Excerpted data —
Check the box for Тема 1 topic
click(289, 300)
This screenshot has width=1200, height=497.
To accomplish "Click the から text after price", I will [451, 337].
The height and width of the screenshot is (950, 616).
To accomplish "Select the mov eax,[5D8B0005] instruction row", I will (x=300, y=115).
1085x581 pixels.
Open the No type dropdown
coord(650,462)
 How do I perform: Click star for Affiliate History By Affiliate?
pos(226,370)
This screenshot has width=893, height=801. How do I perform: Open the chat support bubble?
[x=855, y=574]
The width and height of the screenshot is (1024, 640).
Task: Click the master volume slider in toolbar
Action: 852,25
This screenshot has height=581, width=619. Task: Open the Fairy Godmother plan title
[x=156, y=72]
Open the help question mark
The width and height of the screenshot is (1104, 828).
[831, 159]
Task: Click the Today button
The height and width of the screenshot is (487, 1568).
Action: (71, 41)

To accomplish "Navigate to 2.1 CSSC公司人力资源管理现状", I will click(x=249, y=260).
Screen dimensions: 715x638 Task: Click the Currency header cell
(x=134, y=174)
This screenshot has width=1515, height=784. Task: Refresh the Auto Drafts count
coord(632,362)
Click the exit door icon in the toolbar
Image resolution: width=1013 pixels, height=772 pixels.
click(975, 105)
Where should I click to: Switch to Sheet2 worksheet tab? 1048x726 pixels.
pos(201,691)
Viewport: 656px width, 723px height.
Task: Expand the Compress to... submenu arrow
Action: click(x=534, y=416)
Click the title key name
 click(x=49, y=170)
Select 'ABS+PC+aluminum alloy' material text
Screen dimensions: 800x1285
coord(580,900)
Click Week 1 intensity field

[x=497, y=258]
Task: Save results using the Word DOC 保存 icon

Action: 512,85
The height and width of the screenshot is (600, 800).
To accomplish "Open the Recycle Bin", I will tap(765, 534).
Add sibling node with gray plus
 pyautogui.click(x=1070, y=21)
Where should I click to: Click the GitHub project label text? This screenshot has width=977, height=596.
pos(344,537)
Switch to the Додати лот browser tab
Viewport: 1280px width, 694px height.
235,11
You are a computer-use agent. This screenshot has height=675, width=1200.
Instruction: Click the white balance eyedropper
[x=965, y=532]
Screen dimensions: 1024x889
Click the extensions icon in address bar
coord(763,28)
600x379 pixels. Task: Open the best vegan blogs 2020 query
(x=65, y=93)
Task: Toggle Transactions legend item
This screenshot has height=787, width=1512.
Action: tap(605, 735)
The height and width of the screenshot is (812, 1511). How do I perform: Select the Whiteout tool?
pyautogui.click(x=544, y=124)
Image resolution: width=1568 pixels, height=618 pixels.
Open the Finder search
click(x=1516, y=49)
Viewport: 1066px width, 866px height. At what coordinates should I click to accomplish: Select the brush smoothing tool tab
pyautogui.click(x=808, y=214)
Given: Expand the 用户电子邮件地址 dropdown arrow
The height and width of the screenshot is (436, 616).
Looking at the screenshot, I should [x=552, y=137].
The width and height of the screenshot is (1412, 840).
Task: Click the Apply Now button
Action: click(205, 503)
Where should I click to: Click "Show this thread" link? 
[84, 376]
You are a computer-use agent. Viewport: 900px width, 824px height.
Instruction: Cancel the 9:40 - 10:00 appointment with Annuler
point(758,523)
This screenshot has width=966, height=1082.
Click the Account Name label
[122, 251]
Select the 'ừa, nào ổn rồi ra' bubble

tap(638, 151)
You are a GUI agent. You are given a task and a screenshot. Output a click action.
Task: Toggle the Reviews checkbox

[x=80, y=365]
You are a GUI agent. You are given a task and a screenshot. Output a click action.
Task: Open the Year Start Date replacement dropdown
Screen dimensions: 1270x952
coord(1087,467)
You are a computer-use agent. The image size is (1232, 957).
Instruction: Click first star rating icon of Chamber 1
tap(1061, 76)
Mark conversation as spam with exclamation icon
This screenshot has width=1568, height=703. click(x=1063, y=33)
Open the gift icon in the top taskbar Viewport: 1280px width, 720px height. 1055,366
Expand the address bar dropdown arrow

What you will do —
Begin at the first line of the records above and quote every line verbatim through the one that contains "The height and width of the screenshot is (950, 616).".

Result for this task —
Check the box for Тема 1 topic
click(289, 300)
This screenshot has width=1200, height=497.
To accomplish "Click the から text after price", I will [451, 337].
The height and width of the screenshot is (950, 616).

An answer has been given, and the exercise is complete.